Le dirigeant qui veut améliorer le rendement de sa « chaîne de valeur » va être tenté de renforcer chacun des maillons, c’est-à-dire miser sur toujours plus de spécialisation des fonctions, contribuant ainsi à consolider les silos. Cette tendance nourrit une déresponsabilisation mutuelle des fonctions entre elles : chacun ne se sent réellement concerné que par les enjeux de sa direction. La Distribution n’est pas l’affaire de la Production, le Marketing n’est pas l’affaire de la R&D, le Service Après-Vente n’est pas l’affaire des Commerciaux. Cantonnés à des tâches de plus en plus spécifiques, les salariés perdent de vue la vision d’ensemble.
Il en résulte l’effet inverse de celui espéré : chaque maillon fonctionne avec des œillères, centré sur ses enjeux propres, et néglige les intérêts des segments voisins. Bien que composée de maillons de plus en plus experts, la chaîne produit de moins en moins de valeur.
A l’opposé de cette logique dans laquelle chaque fonction est un rouage, la coopération consiste à faire en sorte que chaque salarié se sente concerné par tous les aspects de la vie de son organisation. Les entreprises qui y parviennent conservent des entités autonomes (des marques, des équipes dédiées à une famille de clients) qui ne dépassent jamais 150 personnes [4]. En-dessous de ce chiffre, chacun peut continuer à s’exprimer sur tous les sujets de la performance de son entité. La métaphore du vivant (un regroupement de cellules autonomes) remplace alors celle de la machine (des rouages et des transmissions).

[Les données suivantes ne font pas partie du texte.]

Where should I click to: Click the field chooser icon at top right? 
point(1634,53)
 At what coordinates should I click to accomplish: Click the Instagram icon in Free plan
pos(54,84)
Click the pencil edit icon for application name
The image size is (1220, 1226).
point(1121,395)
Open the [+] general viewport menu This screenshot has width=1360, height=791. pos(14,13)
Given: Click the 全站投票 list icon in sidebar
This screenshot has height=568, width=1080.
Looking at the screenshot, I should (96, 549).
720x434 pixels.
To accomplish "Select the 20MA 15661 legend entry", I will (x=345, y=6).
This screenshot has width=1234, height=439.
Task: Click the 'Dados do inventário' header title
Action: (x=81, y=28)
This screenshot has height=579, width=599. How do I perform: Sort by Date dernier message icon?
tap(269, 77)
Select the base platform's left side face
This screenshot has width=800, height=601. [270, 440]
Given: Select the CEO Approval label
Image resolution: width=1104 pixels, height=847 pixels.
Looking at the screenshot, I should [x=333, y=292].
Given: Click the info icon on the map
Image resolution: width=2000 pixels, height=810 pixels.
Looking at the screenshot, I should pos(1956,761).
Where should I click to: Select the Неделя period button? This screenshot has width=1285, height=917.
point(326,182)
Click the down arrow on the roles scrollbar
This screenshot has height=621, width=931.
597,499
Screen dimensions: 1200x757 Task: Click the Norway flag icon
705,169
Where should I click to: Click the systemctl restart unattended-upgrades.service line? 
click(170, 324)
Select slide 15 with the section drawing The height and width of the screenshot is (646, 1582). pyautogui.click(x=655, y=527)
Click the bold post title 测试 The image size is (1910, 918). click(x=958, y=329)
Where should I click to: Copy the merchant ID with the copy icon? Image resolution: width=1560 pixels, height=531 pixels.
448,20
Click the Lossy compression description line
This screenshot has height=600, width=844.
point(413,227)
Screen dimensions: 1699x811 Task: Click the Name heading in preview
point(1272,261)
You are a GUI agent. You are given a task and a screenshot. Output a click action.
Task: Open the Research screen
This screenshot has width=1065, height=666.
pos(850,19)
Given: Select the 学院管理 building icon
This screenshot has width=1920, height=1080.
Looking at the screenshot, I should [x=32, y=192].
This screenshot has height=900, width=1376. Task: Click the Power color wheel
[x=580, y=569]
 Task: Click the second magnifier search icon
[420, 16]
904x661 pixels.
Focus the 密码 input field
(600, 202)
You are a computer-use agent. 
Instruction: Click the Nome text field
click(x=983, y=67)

Demi-vérité pernicieuse #3 : La performance individuelle est à la base de la performance collective
C’est la logique même : si chaque individu est performant, l’équipe le sera forcément. Il faut donc inciter la performance individuelle. D’autant que si on ne pilote la performance qu’à un niveau collectif, certains vont en profiter pour se cacher derrière le groupe, et jouer les passagers clandestins. Logique ? Et pourtant…
Le dirigeant dans cette logique fixe des objectifs individuels, et crée le contraire de la coopération : de la compétition. L’intérêt de chaque salarié n’est pas que l’équipe réussisse, il est de s’en sortir mieux que ses collègues. L’entraide est au mieux une perte de temps, si ce n’est une entrave, dans la poursuite de cet enjeu. Pour mettre tout de même un peu de cohérence, et s’assurer que tout le monde rame dans le même sens, la solution est alors de multiplier les objectifs individuels : « 5% de mon bonus est conditionné par l’atteinte de tel objectif transverse, 5% par l’atteinte de tel autre ». Tout ceci est résumé dans une fiche d’objectifs tellement complexe qu’elle perd tout pouvoir d’orientation des efforts.
Certaines entreprises font un choix inverse : dans chaque équipe, un seul objectif, collectif. Les membres de l’équipe sont parfaitement solidaires et interdépendants dans l’atteinte de cet objectif. L’évaluation individuelle est tout de même possible. Elle se fait en fonction de la contribution individuelle à la performance collective. Cela instaure un management par les points forts : chacun contribue selon ses compétences et ses appétences, et nul n’est sensé maîtriser tous les aspects de la performance du groupe. Demander de l’aide et proposer son aide devient un comportement rationnel.
En résumé…
Notre vision du monde, nos croyances sur l’humain au travail, conditionnent nos choix quotidiens. Faire évoluer les certitudes des dirigeants sur les sujets liés à la coopération est une étape incontournable pour rendre l’action collective plus économe, plus efficace et plus durable. Les freins sont bien plus souvent psychologiques que techniques, et les gains sont potentiellement énormes pour la santé des organisations et des personnes qui la composent.